Ambas compañías se encontraban trabajando desde septiembre de 2016 en la investigación de la conducción autónoma, pero el nuevo software fue diseñado para que una computadora sea la única responsable del trayecto. Prometen que la seguridad ha mejorado de manera significativa gracias a las pruebas que han realizado en los últimos años.

Concretamente, la variante del XC90 incorpora un sistema de respaldo de frenado, dirección y potencia que se activará si el sistema autónomo principal presenta algún problema. Incluso es posible detener el vehículo por completo. Eric Meyhofer, CEO de Uber Advanced Technologies Group, mencionó que haber trabajado con Volvo es "un ingrediente clave para construir de manera efectiva una flota segura, escalable y autónoma".

La intención de Uber es que la tecnología 100% autónoma les permita ofrecer el uso compartido de coches sin conductor. De hecho, su plan es iniciar un servicio de robotaxis que harán uso del nuevo vehículo. Eso sí, en un principio solo funcionará en áreas autorizadas por las autoridades, principalmente carreteras, aunque dejaron claro que los sensores de la parte superior están listos para funcionar en entornos urbanos.
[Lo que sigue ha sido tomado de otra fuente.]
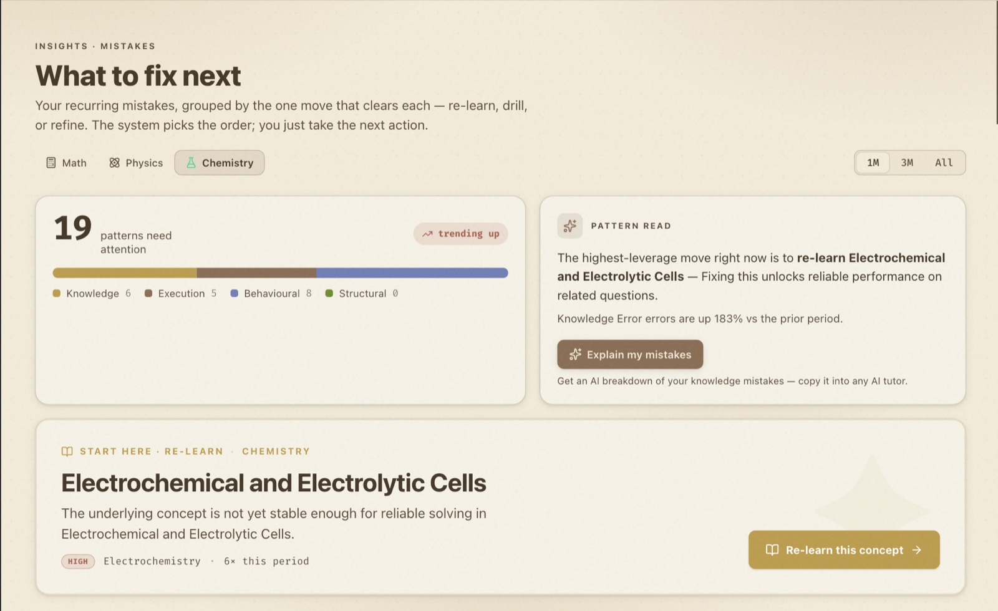Click the Explain my mistakes button
This screenshot has width=998, height=611.
point(630,354)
Por su parte, la automotriz sueca señala que usarán este sistema como base de su tecnología autónoma, la cual veremos integrada en vehículos Volvo que se presentarán a principios de 2020. "Volvo Cars cree que la conducción autónoma puede generar importantes beneficios de seguridad vial para la sociedad en general cuando todos los autos son autónomos", concluyen.